Editor’s note: Wayne Yaddow is an independent consultant with over 20 years’ experience leading data migration/integration/ETL testing projects at organizations including J.P. Morgan Chase, Credit Suisse, Standard and Poor’s, AIG, Oppenheimer Funds, IBM, and Achieve3000. Additionally, Wayne has taught IIST (International Institute of Software Testing) courses on data warehouse, ETL, and data integration testing. He continues to lead numerous ETL testing and coaching projects on a consulting basis. You can contact him at wyaddow@gmail.com.
Numerous data quality (DQ) cleansing tools are available to assess and cleanse source data before any ETL process is run for data integrations, data migrations, data warehouse loads, and analytic applications.
This blog outlines the needs for testing data after it has been cleansed to ensure that the expected results were achieved.
What is Data Cleansing / Data Cleaning?
Data cleansing or data cleaning is the process of detecting and correcting (or removing) corrupt/ inaccurate records from a record set, table, or database. Cleansing refers to identifying and transforming incomplete, incorrect, inaccurate or irrelevant parts of data and and then replacing, modifying, or deleting the dirty or coarse data. Data cleansing is often performed interactively with data cleaning tools or as batch processing through scripting.
Data Quality (DQ) Cleansing Tools
There are a number of commercial data quality (DQ) cleansing tools on the market to choose from. In addition, IT teams sometimes develop and customize their own data cleansing programs to avoid tool acquisition costs or because the commercial products do not yet provide the required capabilities.
Some DQ cleansing tools test target data after ETLs are complete: reconciling uncleaned source data against cleansed, transformed, or enriched target data.
Testing “cleansed data” with automated tools often focuses on functions such as data profiling and a large variety of data transformation verifications that come as functions of those tools. A primary need for automated ETL data cleansing test tools is to support data transformation verifications after ETLs have completed.
Common Data Cleansing Categories
The following summary of data cleansing categories are listed in the order of marketplace need and Gartner’s Magic Quadrant assessments:
- Parsed data – decomposed data.
- Merged, linked, grouped, or matched data – data that has been linked or merged with related data entries within or across datasets, using a variety of techniques such as rules, algorithms, metadata.
- Standardizing and cleaning data – applied business standards or business rules to modify data for specific formats, values, and layouts.
- De-duplicating data – removing any of a large variety of duplicate data existing in source or target data before, during, or after ETLs.
- Enriching data – integration of a variety of sourced data to improve completeness and add value.
- Performance, scalability – data changes to deliver suitable throughput and response times to satisfy performance SLAs.

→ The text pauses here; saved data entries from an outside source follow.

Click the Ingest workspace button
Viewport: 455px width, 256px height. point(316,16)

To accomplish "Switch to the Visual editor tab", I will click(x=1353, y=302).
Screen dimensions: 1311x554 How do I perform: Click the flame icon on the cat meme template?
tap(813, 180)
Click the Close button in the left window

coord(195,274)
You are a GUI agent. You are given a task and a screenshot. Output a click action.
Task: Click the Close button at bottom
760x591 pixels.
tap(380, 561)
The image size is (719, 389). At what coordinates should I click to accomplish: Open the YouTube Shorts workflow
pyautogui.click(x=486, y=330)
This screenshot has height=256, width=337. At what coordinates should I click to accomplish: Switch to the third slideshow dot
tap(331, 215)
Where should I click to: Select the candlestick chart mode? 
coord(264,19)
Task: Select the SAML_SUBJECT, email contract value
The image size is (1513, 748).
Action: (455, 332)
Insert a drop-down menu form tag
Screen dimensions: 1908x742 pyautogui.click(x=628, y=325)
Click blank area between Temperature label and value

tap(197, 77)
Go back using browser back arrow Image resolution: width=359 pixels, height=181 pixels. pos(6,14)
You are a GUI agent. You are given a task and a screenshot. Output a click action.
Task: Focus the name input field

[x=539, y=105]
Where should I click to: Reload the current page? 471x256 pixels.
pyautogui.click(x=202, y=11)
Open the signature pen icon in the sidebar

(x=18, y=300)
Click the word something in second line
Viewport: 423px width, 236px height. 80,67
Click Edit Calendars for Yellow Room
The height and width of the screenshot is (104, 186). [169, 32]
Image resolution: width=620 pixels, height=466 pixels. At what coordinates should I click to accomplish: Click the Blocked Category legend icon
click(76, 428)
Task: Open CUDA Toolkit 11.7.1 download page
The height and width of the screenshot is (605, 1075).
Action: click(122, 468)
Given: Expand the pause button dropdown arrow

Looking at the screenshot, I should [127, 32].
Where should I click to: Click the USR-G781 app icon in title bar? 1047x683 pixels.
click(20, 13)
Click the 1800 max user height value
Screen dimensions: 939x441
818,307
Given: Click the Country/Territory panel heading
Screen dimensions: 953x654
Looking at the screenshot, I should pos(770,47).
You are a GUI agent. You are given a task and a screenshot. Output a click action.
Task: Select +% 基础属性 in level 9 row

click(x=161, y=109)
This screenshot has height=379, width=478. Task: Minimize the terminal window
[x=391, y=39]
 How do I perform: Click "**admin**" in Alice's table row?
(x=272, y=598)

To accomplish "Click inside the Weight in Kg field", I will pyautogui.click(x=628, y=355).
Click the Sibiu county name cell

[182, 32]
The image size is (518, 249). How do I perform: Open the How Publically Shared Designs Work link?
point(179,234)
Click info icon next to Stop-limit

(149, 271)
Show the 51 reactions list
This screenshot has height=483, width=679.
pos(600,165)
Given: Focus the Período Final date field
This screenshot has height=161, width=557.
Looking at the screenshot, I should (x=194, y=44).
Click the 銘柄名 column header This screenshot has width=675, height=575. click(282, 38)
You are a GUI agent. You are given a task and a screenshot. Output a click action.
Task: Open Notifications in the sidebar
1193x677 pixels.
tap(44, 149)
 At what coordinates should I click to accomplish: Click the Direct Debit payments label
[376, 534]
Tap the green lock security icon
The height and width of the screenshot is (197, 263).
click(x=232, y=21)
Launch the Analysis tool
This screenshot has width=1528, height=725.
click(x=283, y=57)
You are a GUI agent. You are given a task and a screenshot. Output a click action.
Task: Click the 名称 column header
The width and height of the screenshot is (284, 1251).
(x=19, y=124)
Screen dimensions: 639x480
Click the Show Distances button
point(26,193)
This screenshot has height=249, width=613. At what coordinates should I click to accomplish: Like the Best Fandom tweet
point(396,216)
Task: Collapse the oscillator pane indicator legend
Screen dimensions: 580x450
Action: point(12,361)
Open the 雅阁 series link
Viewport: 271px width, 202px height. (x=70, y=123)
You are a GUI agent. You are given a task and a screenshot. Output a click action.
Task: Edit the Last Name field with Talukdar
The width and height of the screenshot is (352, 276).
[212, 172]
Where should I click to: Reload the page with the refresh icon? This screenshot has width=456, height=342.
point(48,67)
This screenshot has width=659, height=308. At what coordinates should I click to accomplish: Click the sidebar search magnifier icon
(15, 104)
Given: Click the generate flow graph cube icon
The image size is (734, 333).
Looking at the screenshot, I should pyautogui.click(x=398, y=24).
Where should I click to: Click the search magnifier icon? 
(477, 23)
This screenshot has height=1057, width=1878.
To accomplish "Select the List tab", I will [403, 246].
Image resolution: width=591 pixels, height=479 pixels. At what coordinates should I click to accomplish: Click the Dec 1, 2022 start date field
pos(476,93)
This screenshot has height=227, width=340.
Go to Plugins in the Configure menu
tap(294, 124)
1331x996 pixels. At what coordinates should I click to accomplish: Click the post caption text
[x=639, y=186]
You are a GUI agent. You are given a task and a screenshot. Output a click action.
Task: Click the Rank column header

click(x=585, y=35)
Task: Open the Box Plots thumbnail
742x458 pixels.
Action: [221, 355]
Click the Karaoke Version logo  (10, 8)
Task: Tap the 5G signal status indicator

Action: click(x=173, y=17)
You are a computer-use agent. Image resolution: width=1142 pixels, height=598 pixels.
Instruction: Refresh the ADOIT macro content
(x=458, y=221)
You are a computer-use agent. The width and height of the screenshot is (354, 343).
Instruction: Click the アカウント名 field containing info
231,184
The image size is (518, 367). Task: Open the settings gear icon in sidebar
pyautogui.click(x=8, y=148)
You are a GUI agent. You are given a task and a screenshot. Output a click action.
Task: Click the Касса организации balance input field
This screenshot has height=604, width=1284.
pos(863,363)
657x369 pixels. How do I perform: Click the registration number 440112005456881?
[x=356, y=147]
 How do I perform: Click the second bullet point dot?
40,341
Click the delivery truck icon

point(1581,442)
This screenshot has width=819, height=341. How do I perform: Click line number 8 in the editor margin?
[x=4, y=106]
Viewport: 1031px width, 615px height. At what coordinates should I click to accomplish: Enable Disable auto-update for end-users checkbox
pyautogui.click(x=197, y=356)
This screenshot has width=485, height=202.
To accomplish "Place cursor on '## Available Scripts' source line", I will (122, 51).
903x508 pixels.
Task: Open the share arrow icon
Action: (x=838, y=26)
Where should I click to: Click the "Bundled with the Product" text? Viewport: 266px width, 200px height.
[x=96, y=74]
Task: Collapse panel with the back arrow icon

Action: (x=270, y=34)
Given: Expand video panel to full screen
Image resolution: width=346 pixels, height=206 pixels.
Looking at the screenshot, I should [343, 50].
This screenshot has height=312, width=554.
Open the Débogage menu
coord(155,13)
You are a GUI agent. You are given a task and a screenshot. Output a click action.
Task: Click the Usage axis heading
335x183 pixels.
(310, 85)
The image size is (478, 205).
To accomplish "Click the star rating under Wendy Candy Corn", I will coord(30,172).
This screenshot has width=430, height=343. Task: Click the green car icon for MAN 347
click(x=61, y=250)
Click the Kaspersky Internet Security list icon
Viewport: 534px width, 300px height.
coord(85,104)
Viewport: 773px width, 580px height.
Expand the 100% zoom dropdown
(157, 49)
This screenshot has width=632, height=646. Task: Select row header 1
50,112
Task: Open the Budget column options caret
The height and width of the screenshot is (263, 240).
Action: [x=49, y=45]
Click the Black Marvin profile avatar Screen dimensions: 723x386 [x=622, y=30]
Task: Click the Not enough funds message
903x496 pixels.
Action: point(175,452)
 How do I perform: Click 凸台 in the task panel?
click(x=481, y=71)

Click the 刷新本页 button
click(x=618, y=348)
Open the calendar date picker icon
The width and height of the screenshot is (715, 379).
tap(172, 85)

The Case for Verifying the Results of Data Cleansing Efforts
Data profiling focusses on analysis of individual attributes/columns of data. Profiling derives information such as the data type, length, value range, variance, uniqueness, discrete values and their frequency. occurrence of null values, typical string pattern (e.g., for phone numbers), etc., providing an exact view of various quality aspects of each attribute of interest for cleansing.
As issues are discovered through data profiling tools and a need is seen for cleaning, that data will be cleansed. Subsequently, it will be necessary to verify that the cleansing was complete and correct throughout. If little or no testing is done, some of the data values may only be partially corrected or not at all.
Table 1: Examples of how attribute metadata can aid in detecting data quality problems.
Issues | Metadata | Examples of Values |
Illegal values | cardinality | Gender > 2 may indicate problem |
max, min | max, min outside of permissible range | |
variance, deviation | variance, deviation of statistical values should not be higher than threshold | |
Misspellings | attribute values | sorting on values often brings misspelled values next to correct values |
Missing values | null values | percentage/number of null values |
attribute values + default values | presence of default value may indicate real value is missing | |
Varying value representations | attribute values | comparing attribute value of a column in one table against that in a column of another table |
Duplicates | cardinality + uniqueness | attribute cardinality = # rows should hold |
attribute values | sorting values by number of occurrences; more than 1 occurrence indicates duplicates |
Some examples of dirty data are shown in Table 2. These give insights into the complexity of analysis and the types of cleansing that will be necessary, particularly when millions of records are involved and the variety of dirty data is extensive.
Table 2: Common examples of data to be cleansed.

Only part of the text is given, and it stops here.